Quote all of the data below word for word.

→ DATA SECTION
━━━━━━

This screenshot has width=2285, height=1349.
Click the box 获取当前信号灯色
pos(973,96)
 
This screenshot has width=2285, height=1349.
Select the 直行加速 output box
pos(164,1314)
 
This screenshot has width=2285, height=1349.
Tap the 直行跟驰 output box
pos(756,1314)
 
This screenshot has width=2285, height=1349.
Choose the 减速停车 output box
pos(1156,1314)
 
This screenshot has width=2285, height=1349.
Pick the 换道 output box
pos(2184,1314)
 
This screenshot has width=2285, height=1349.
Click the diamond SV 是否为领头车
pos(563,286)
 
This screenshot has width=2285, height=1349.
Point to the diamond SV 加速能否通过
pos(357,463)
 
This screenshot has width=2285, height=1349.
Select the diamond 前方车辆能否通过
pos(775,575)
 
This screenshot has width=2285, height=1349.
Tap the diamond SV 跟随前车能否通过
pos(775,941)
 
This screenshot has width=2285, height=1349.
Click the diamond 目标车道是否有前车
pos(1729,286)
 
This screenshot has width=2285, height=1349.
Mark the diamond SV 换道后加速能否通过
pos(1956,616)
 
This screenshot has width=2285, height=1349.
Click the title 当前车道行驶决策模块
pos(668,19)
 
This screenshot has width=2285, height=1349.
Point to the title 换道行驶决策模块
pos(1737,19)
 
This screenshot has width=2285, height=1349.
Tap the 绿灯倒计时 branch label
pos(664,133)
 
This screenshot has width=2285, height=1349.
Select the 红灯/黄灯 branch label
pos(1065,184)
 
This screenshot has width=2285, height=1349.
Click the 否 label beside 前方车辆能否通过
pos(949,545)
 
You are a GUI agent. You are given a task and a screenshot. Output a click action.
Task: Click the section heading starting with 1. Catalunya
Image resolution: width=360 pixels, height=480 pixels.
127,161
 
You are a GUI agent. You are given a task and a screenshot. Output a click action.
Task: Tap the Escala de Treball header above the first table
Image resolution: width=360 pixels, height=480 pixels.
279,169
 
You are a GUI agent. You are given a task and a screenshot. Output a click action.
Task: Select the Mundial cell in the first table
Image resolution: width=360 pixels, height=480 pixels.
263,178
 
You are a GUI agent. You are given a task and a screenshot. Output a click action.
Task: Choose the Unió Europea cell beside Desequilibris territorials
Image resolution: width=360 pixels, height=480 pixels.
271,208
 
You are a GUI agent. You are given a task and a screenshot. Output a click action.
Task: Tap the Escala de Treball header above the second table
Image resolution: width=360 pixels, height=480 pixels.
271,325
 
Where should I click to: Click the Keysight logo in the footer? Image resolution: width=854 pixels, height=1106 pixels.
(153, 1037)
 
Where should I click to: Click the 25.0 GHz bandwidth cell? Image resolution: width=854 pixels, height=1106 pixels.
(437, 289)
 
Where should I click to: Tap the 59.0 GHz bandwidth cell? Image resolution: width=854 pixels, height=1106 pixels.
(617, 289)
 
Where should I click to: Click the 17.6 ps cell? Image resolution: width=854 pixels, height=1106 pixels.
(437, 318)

━━━━━━

→ ANSWER IN FULL
This screenshot has width=2285, height=1349.
Click the box 获取当前信号灯色
pos(973,96)
 
This screenshot has width=2285, height=1349.
Select the 直行加速 output box
pos(164,1314)
 
This screenshot has width=2285, height=1349.
Tap the 直行跟驰 output box
pos(756,1314)
 
This screenshot has width=2285, height=1349.
Choose the 减速停车 output box
pos(1156,1314)
 
This screenshot has width=2285, height=1349.
Pick the 换道 output box
pos(2184,1314)
 
This screenshot has width=2285, height=1349.
Click the diamond SV 是否为领头车
pos(563,286)
 
This screenshot has width=2285, height=1349.
Point to the diamond SV 加速能否通过
pos(357,463)
 
This screenshot has width=2285, height=1349.
Select the diamond 前方车辆能否通过
pos(775,575)
 
This screenshot has width=2285, height=1349.
Tap the diamond SV 跟随前车能否通过
pos(775,941)
 
This screenshot has width=2285, height=1349.
Click the diamond 目标车道是否有前车
pos(1729,286)
 
This screenshot has width=2285, height=1349.
Mark the diamond SV 换道后加速能否通过
pos(1956,616)
 
This screenshot has width=2285, height=1349.
Click the title 当前车道行驶决策模块
pos(668,19)
 
This screenshot has width=2285, height=1349.
Point to the title 换道行驶决策模块
pos(1737,19)
 
This screenshot has width=2285, height=1349.
Tap the 绿灯倒计时 branch label
pos(664,133)
 
This screenshot has width=2285, height=1349.
Select the 红灯/黄灯 branch label
pos(1065,184)
 
This screenshot has width=2285, height=1349.
Click the 否 label beside 前方车辆能否通过
pos(949,545)
 
You are a GUI agent. You are given a task and a screenshot. Output a click action.
Task: Click the section heading starting with 1. Catalunya
Image resolution: width=360 pixels, height=480 pixels.
127,161
 
You are a GUI agent. You are given a task and a screenshot. Output a click action.
Task: Tap the Escala de Treball header above the first table
Image resolution: width=360 pixels, height=480 pixels.
279,169
 
You are a GUI agent. You are given a task and a screenshot. Output a click action.
Task: Select the Mundial cell in the first table
Image resolution: width=360 pixels, height=480 pixels.
263,178
 
You are a GUI agent. You are given a task and a screenshot. Output a click action.
Task: Choose the Unió Europea cell beside Desequilibris territorials
Image resolution: width=360 pixels, height=480 pixels.
271,208
 
You are a GUI agent. You are given a task and a screenshot. Output a click action.
Task: Tap the Escala de Treball header above the second table
Image resolution: width=360 pixels, height=480 pixels.
271,325
 
Where should I click to: Click the Keysight logo in the footer? Image resolution: width=854 pixels, height=1106 pixels.
(153, 1037)
 
Where should I click to: Click the 25.0 GHz bandwidth cell? Image resolution: width=854 pixels, height=1106 pixels.
(437, 289)
 
Where should I click to: Tap the 59.0 GHz bandwidth cell? Image resolution: width=854 pixels, height=1106 pixels.
(617, 289)
 
Where should I click to: Click the 17.6 ps cell? Image resolution: width=854 pixels, height=1106 pixels.
(437, 318)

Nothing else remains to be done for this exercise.